Zuhause, nach der Schicht, schmerzen Rücken und Schultern; die Arme zittern. Doch dann beginnt Mariannes eigentliche Arbeit. Dann klappt sie ihren Laptop auf und fasst ihre Notizen zusammen, die sie verstohlen in ein Heftchen gekritzelt hat. Denn sie ist gar nicht die verlassene und mittellose Ehefrau, die sie vorgibt zu sein. Sondern sie ist Marianne Winckler, eine angesehene und erfolgreiche Schriftstellerin aus Paris, die in ihrem neuen Buch „die Unsichtbaren sichtbar“ machen will.
Allerdings ist der französische Regisseur Emmanuel Carrére kein Ken Loach und auch keiner der Dardenne-Brüder. Er erzählt nicht wie sie mit derselben Wut, Anklage und Inbrunst von Menschen, die hart schuften, aber dennoch nie genug Geld verdienen und am Rand der Gesellschaft festkleben. Gleichwohl sind es in „Wie das echte Leben“, den der deutsche Verleih als „Feel-Good-Drama“ anpreist, gerade die Arbeitsszenen, die einen mit ihrem genauen Hinschauen packen, wie auch die kurzen Einblicke in Mariannes neues Umfeld, das Carrére mit Sinn fürs Detail und großer Sympathie zeichnet. Unter den Arbeiterinnen herrscht eine ungeahnte Solidarität. Niemand schert sich darum, wo man herkommt, welche Hautfarbe oder Geschlecht man hat oder zu wem man betet. Ein kleines Paradies in einer Welt voller Dreck. Fast zu schön, um wahr zu sein.
Nur eine Frage der Zeit
Zunehmend rückt in „Wie das echte Leben“ jedoch der moralische Konflikt in den Mittelpunkt, in den Marianne unweigerlich gerät, weil sie nach der Methode Wallraff undercover agiert. Beutet sie die Menschen, die ihr vertrauen, nicht aus? Selbst dann, wenn sie sich eigentlich als deren Anwältin begreift? Marianne ist eine Spionin, und sie macht ihre Sache gut. Schnell wird sie aufgenommen, gilt als Gleiche unter Gleichen. Und immerzu verwertet sie das echte Leben der Frauen und Männer für ihr Buchprojekt, saugt jedes Wort, jede Begebenheit gierig auf und macht die toughe Christèle, die in einer kargen Hochhaussiedlung drei Kinder allein großzieht, ohne Skrupel zur Hauptfigur ihres Buches – und das, obwohl diese längst eine echte und verlässliche Freundin geworden ist. Es ist nur eine Frage der Zeit, wann Mariannes Doppelexistenz auffliegt.
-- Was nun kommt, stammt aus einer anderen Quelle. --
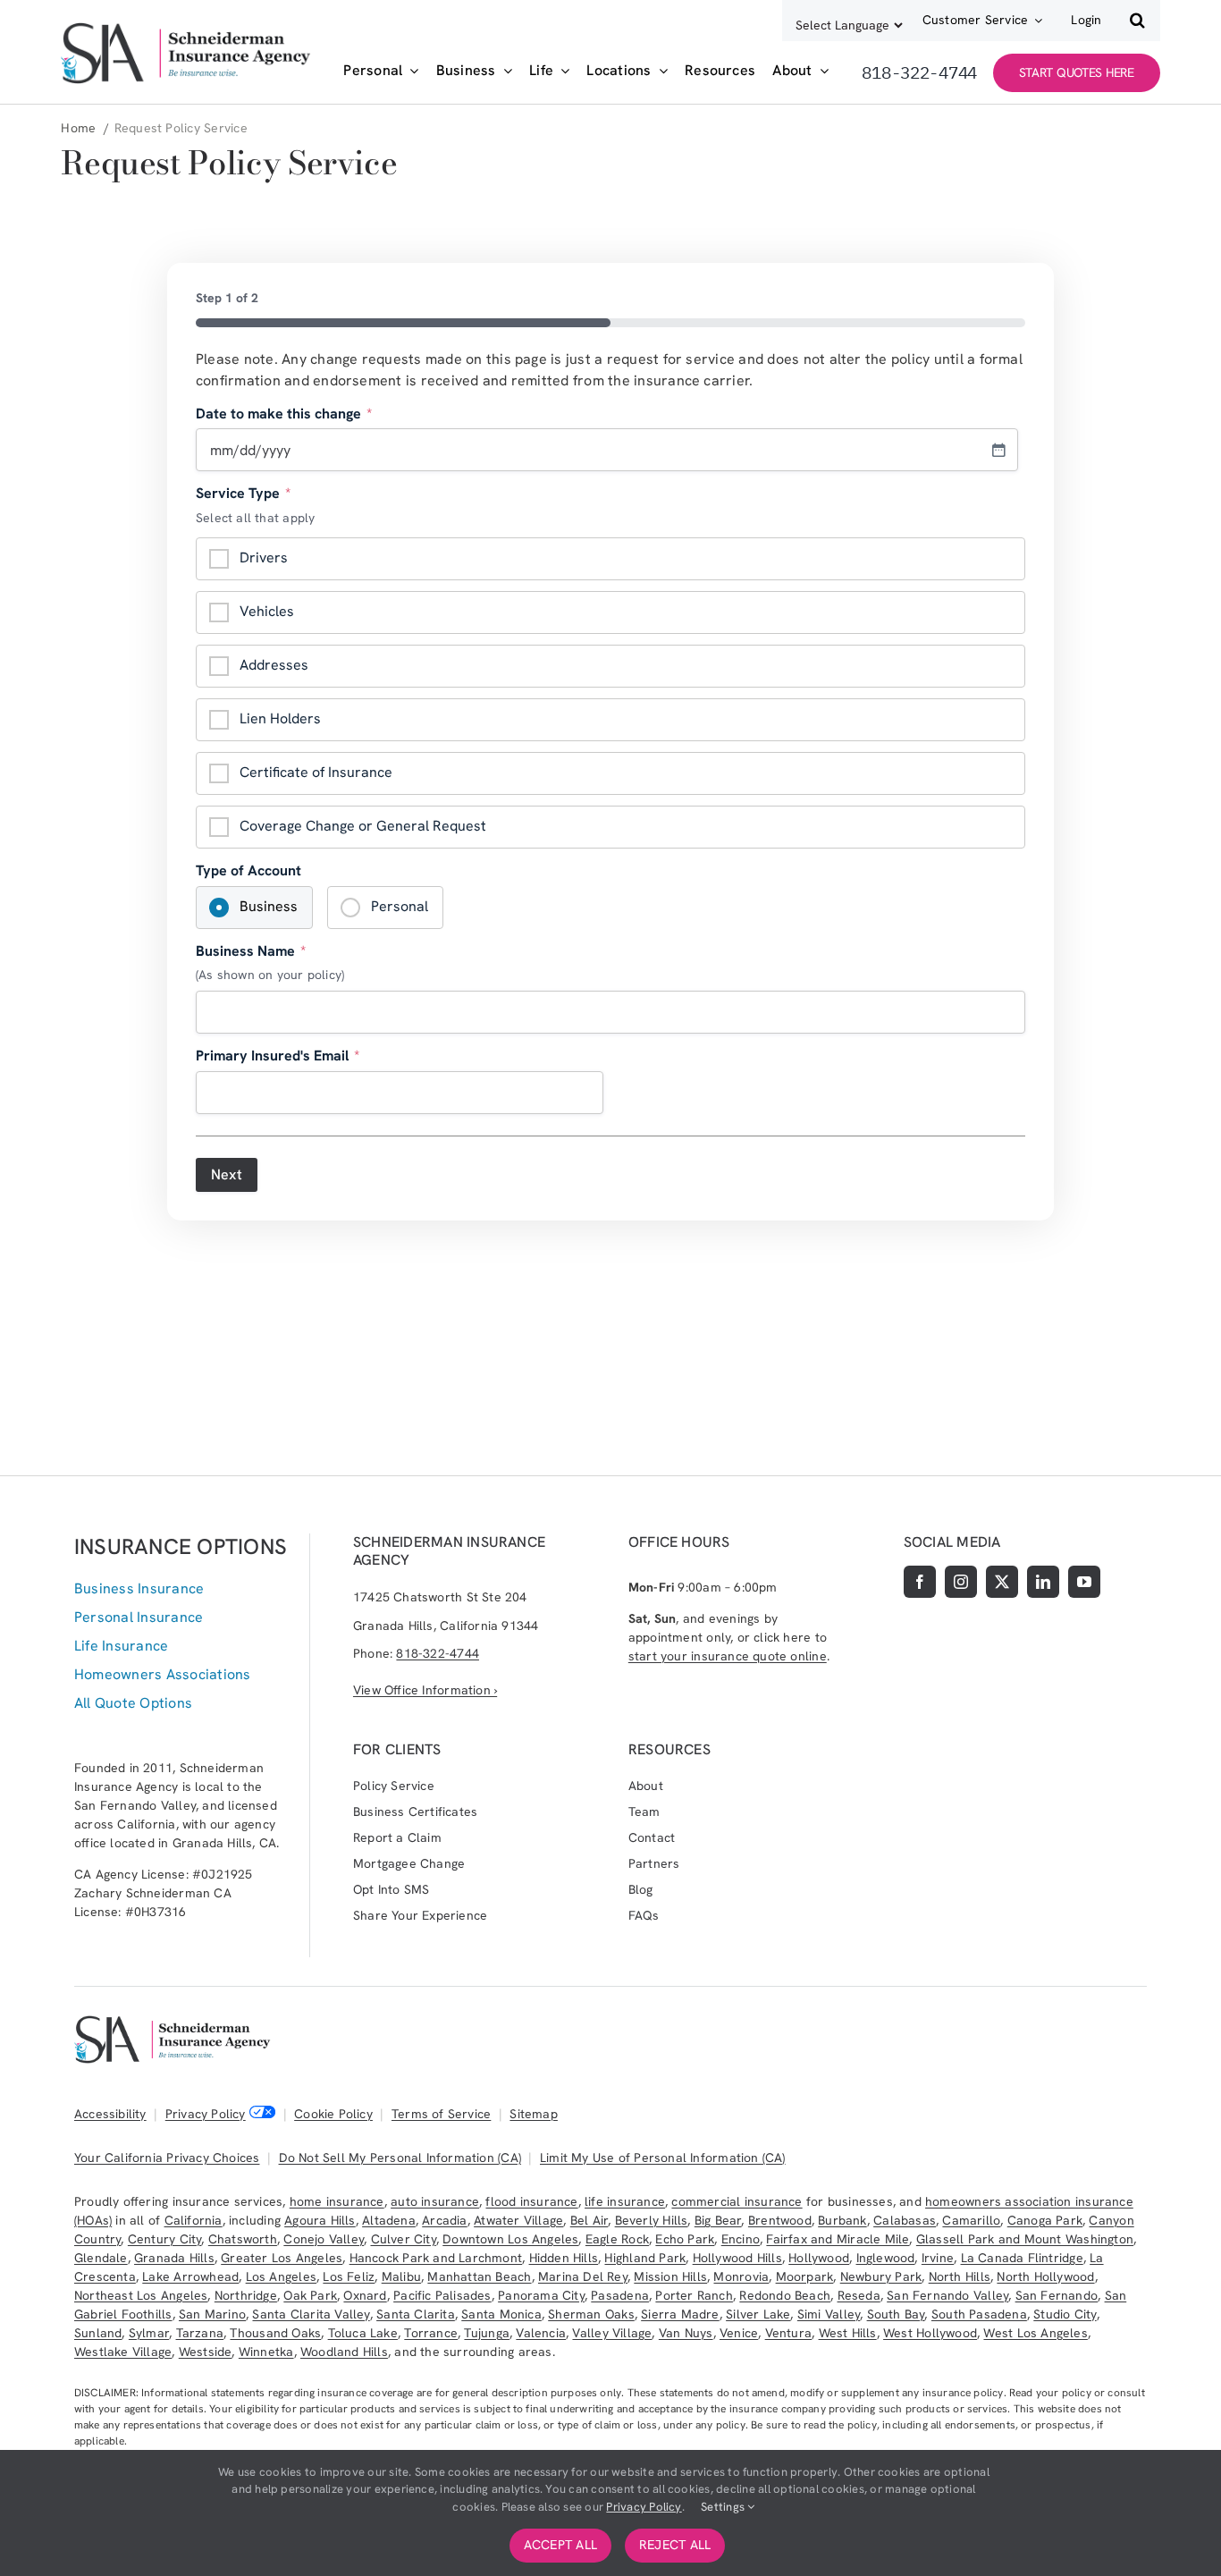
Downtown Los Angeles (510, 2239)
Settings (724, 2506)
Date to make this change (284, 414)
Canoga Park (1044, 2220)
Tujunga (486, 2333)
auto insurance (435, 2201)
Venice (739, 2333)
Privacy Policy (205, 2114)
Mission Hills (670, 2276)
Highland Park (645, 2258)
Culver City (403, 2239)
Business (269, 906)
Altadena (389, 2220)
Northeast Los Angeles (140, 2295)
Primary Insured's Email (277, 1056)
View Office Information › (425, 1690)
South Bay (896, 2314)
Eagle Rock (617, 2239)
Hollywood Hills (737, 2258)
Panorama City (541, 2295)
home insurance (337, 2201)
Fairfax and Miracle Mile (837, 2239)
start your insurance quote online (727, 1656)
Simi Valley (828, 2314)
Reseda (859, 2295)
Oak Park (310, 2295)
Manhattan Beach (479, 2276)
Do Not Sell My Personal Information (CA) (400, 2157)
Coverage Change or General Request (363, 825)
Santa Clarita (415, 2314)
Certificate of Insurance (316, 772)
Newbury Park (881, 2276)
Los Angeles (281, 2276)
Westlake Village (123, 2352)
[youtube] (1084, 1582)
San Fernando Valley (947, 2295)
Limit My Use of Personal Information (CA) (663, 2157)
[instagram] (961, 1582)
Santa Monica (501, 2314)
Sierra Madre (680, 2314)
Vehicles (267, 611)
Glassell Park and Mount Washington (1024, 2239)
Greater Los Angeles (281, 2258)
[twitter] (1002, 1582)
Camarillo (971, 2220)
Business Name (251, 951)
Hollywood (818, 2258)
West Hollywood (930, 2333)
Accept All (560, 2545)
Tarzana (199, 2333)
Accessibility (110, 2114)
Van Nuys (686, 2333)
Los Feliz (349, 2276)
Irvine (938, 2258)
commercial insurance (736, 2201)
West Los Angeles (1035, 2333)
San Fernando (1057, 2295)
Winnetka (266, 2352)
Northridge (246, 2295)
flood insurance (531, 2201)
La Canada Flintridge (1022, 2258)
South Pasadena (979, 2314)
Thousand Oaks (275, 2333)
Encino (740, 2239)
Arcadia (444, 2220)
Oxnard (364, 2295)
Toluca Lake (363, 2333)
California (193, 2220)
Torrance (431, 2333)
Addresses (274, 664)
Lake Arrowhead (190, 2276)
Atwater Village (518, 2220)
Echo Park (684, 2239)
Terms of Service (441, 2114)
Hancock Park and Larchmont (435, 2258)
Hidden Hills (564, 2258)
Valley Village (612, 2333)
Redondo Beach (784, 2295)
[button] (1137, 20)
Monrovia (741, 2276)
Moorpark (805, 2276)
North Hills (959, 2276)
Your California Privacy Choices (167, 2157)
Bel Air (589, 2220)
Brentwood (780, 2220)
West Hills (848, 2333)
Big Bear (718, 2220)
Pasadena (620, 2295)
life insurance (625, 2201)
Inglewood (885, 2258)
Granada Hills (174, 2258)
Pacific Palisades (442, 2295)
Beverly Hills (651, 2220)
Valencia (541, 2333)
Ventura (788, 2333)
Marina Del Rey (582, 2276)
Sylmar (149, 2333)
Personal (399, 906)
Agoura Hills (320, 2220)
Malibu (401, 2276)
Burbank (842, 2220)
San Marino (212, 2314)
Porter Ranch (694, 2295)
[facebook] (920, 1582)
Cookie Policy (333, 2114)
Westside (205, 2352)
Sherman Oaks (591, 2314)
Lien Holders (280, 718)
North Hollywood (1045, 2276)
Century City (165, 2239)
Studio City (1064, 2314)
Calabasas (904, 2220)
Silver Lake (758, 2314)
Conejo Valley (323, 2239)
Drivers (264, 557)
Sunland (98, 2333)
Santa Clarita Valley (310, 2314)
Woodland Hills (344, 2352)
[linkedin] (1043, 1582)
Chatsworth (242, 2239)
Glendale (101, 2258)
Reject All (675, 2545)
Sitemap (533, 2114)
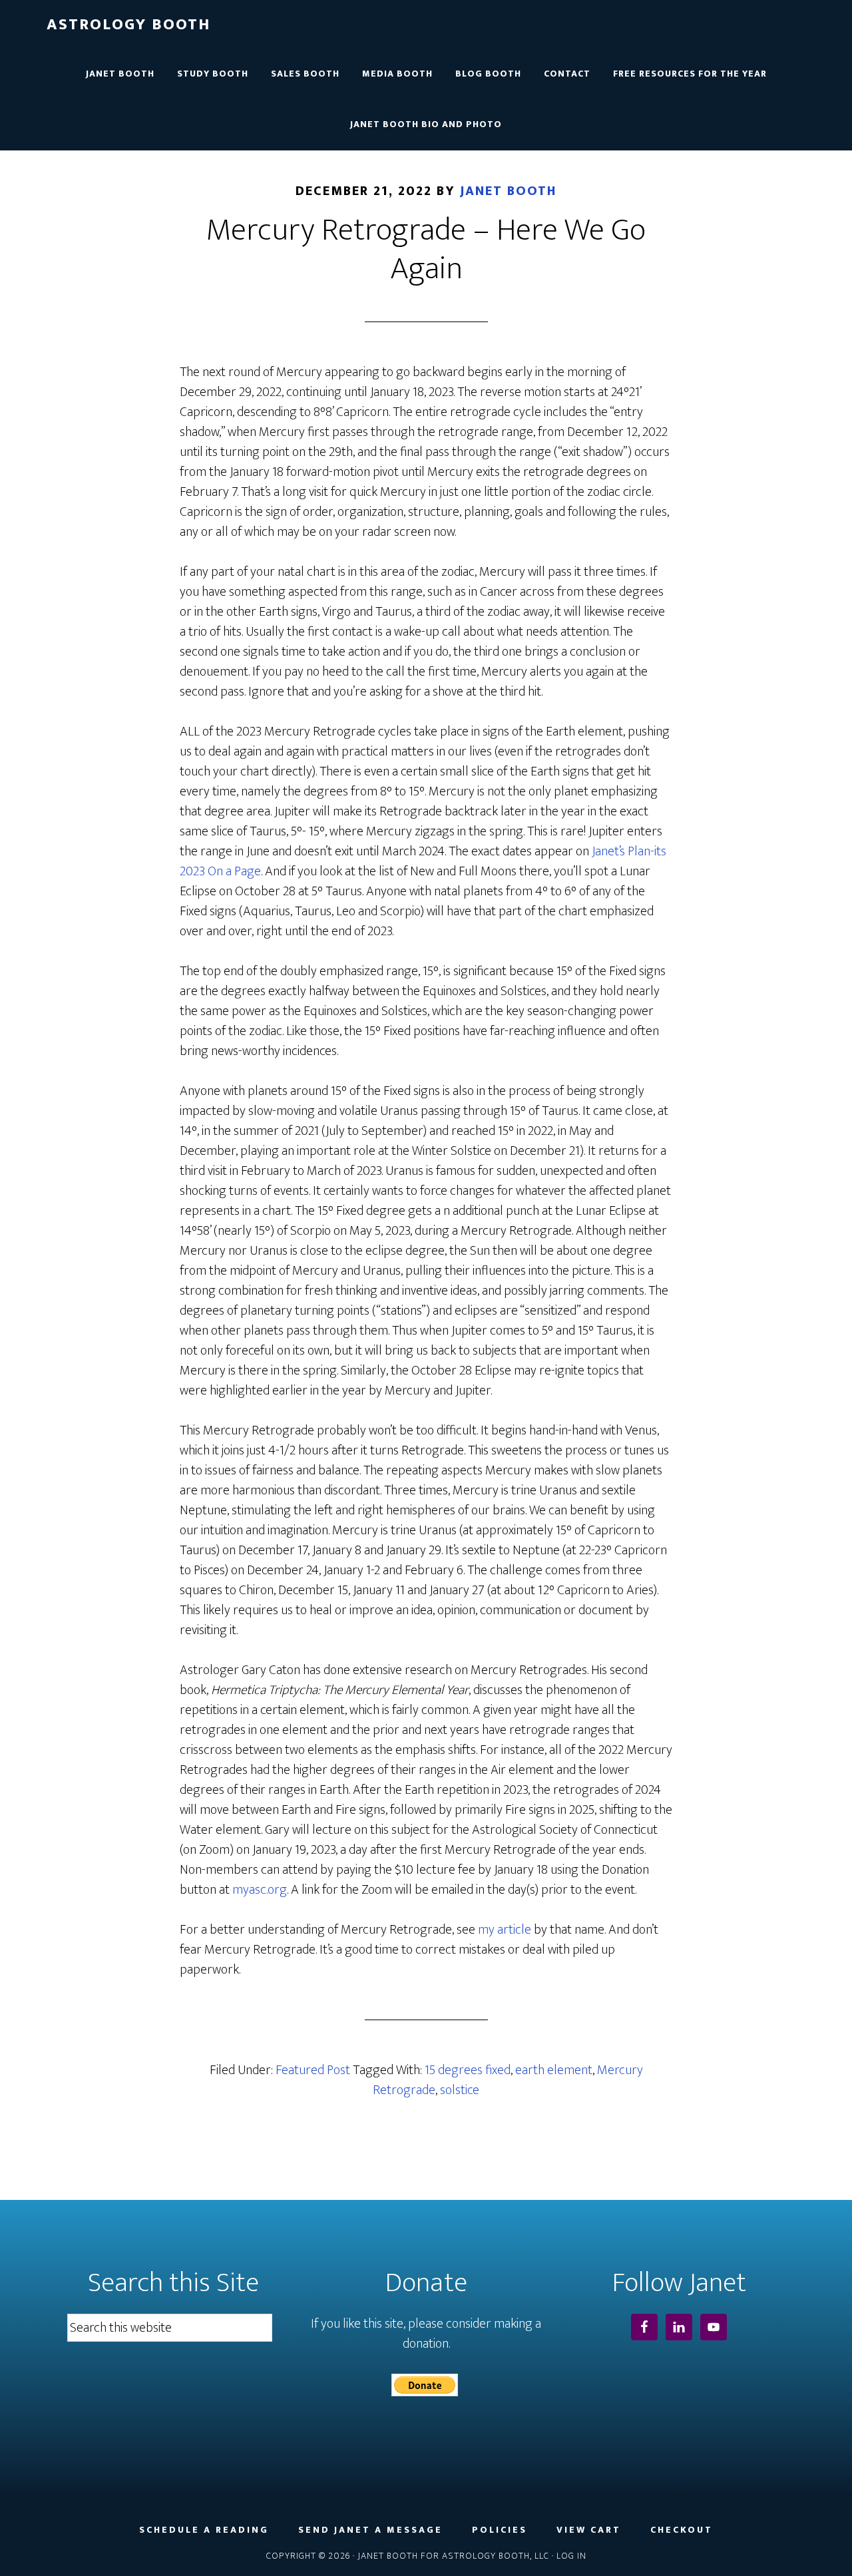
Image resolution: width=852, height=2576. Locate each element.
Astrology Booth (128, 24)
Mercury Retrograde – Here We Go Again (426, 250)
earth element (553, 2070)
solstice (459, 2090)
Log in (571, 2555)
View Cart (588, 2530)
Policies (499, 2530)
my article (504, 1929)
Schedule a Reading (204, 2530)
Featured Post (313, 2070)
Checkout (681, 2530)
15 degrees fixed (468, 2070)
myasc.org (259, 1889)
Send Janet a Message (370, 2530)
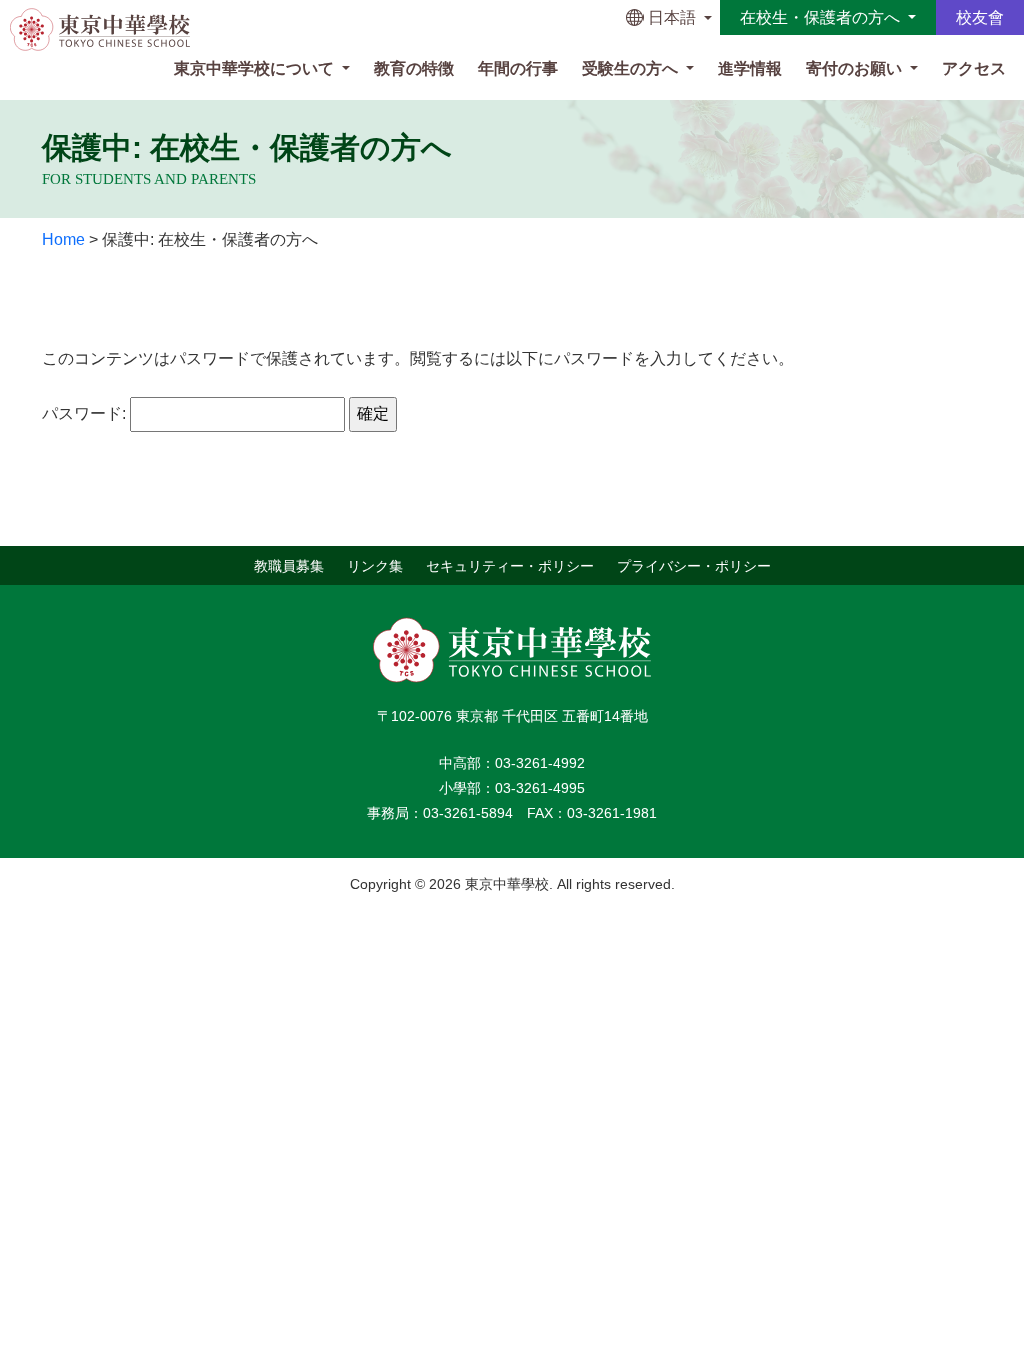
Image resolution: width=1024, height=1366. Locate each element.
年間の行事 (518, 68)
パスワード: (86, 413)
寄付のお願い (856, 68)
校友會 (980, 17)
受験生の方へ (632, 68)
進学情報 (750, 68)
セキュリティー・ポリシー (510, 565)
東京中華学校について (256, 68)
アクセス (974, 68)
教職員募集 (289, 565)
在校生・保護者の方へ (822, 17)
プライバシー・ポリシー (694, 565)
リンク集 (375, 565)
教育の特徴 (414, 68)
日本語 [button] (672, 17)
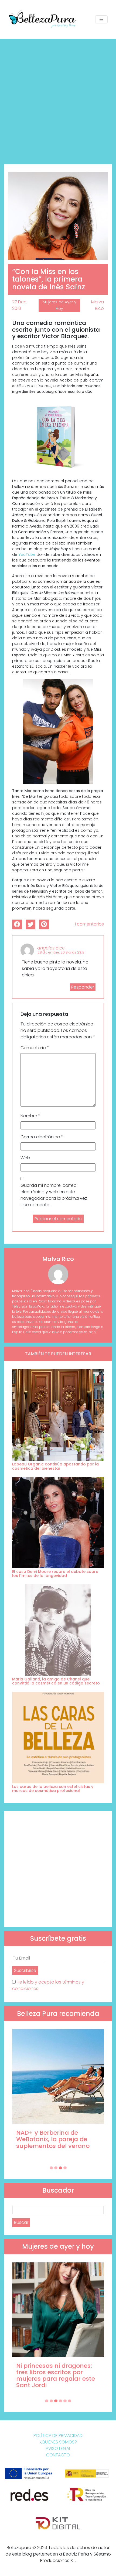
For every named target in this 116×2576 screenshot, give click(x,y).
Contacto (58, 2455)
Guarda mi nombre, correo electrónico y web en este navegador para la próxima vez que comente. (54, 1195)
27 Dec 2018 (19, 305)
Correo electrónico (42, 1137)
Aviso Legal (58, 2448)
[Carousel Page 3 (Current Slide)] (60, 2167)
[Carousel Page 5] (65, 2401)
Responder (82, 987)
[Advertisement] (58, 99)
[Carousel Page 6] (69, 2401)
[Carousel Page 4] (65, 2167)
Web (25, 1158)
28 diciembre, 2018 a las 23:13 (60, 952)
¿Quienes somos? (58, 2442)
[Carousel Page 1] (51, 2167)
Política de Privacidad (58, 2435)
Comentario (35, 1048)
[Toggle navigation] (101, 19)
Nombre (30, 1116)
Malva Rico (97, 305)
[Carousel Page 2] (55, 2167)
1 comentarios (89, 924)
„Wie im echten Leben“ basiert auf einem Erfahrungsbericht der französischen Journalistin Florence Aubenas, der 2010 in Frankreich erschienen und hierzulande unter dem Titel „Putze! Mein Leben im Dreck“ erschienen ist. Treibende Kraft hinter der Verfilmung war Juliette Binoche, die sich um die Rechte für die Adaption bemüht und die Rolle der Marianne übernommen hat. Dass sie eine Frau spielen kann, die man auf der Straße glatt übersehen würde, steht außer Frage, und vermutlich hat sie sich beim Dreh sogar zurückgenommen, denn sie ist sie einzige professionelle Schauspielerin im Film. Christèle, Marilou, Cedric und all die anderen werden vorn Laien verkörpert, die die Lebens- und Arbeitsbedingungen ihrer Figuren aus eigener Erfahrung kennen – und sie stehen Juliette Binoche in Nichts nach, spielen sie mitunter sogar an die Wand. Am Schluss jedoch geht jeder zurück in seine Welt. Im Film wie im echten Leben.